Despite the Princeton Review’s August 2015 ranking of Pomona College as the No. 4 school in the country for “Great Financial Aid,” some Pomona students have recently expressed concerns about the accessibility of Pomona’s Financial Aid Office.
On Sept. 29, Jun Park PO ’16 began circulating an online survey he created to collect information about student experiences with the Financial Aid Office.
“A lot of students had rather difficult experiences with the Office of Financial Aid, and what I wanted to do was provide a platform for students to be able to discuss these things,” Park said. “At its premise, it’s a relatively uncontroversial topic. We just want to have a discourse.”
Park also said that some students have expressed concerns about the Financial Aid Office’s treatment of undocumented and international students and the office’s lack of resources for non-English-speaking parents.
“Many students perceive the office as not being very transparent, not as welcoming as it could be or should be,” Park said.
To complement Park’s survey, Muhammad Jalal PO ’16 and Fiker Bekele PO ’16, student representatives for the Admissions and Financial Aid Committee, released a data-driven survey about financial aid experiences on Sept. 23. Student organizations including Quest, Students of Color Alliance (SOCA), IDEAS at the Claremont Colleges, and Challah for Hunger have endorsed the survey, according to Jalal.
“When we saw Jun sharing the financial aid survey with students, we thought it would be great if we could come together since we had a similar goal in mind,” Jalal wrote in an email to TSL. “We launched a data-driven survey in addition to a narrative-based survey because we believe that it is important to see both individual perspectives and the larger picture.”
Jalal wrote that he and Bekele want to increase dialogue between students and administrators about financial aid. They plan to meet with Pomona President David Oxtoby, Dean of Admissions and Financial Aid Seth Allen and Director of Financial Aid Mary Booker to discuss the results of the survey.
“The financial aid office is due for an institutional review (its last one was 4-5 years ago), so I am certain that this new initiative will be ultimately beneficial to them,” Jalal wrote. “What I’d personally like to see is more compassion and equity in the process—something that nearly every institution at Pomona can and should aim for.”
Dean of Students Miriam Feldblum agreed that dialogues between students and administrators benefit the college.
“The interaction needs to be continuous, it needs to be proactive,” she said.
Pomona’s website states that 56% of Pomona students received need-based scholarship aid from the college in the 2013-2014 academic year, with an average award of $41,213. Pomona has a need-blind admissions policy.
In response to the points Park raised, Allen said that Spanish speakers are on staff to assist parents, and that the office uses the same methodology when determining financial aid packages for international students and domestic students, although it can be harder to discern the full financial picture for international students. Regarding undocumented students, Allen said that any student graduating from a U.S. high school receives need-blind admissions and has their full need covered.
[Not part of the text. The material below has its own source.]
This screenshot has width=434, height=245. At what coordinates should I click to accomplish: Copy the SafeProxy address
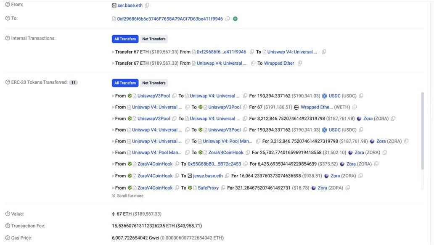point(223,188)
Park’s ideas for making the office more accessible to students and parents include financial literacy workshops, increasing the accessibility of online information and allowing bilingual students to work as translators.
“There has never been much of an avenue to connect students to the financial aid office beyond individual interactions, and even within that space, the power dynamic which exists can prevent sincere and honest discourse from occurring,” Jalal wrote.
Allen said that students do not need to fear retribution from the Financial Aid Office for contributing to the discourse around financial aid.
“Some people have great experiences … but we want to hear them when they don’t,” Park said.
Lauren Ison PO ’18 contributed reporting.
This article has been updated on Oct. 4, 2015. It originally referred to Fiker Bekele as Fiker Tadesse.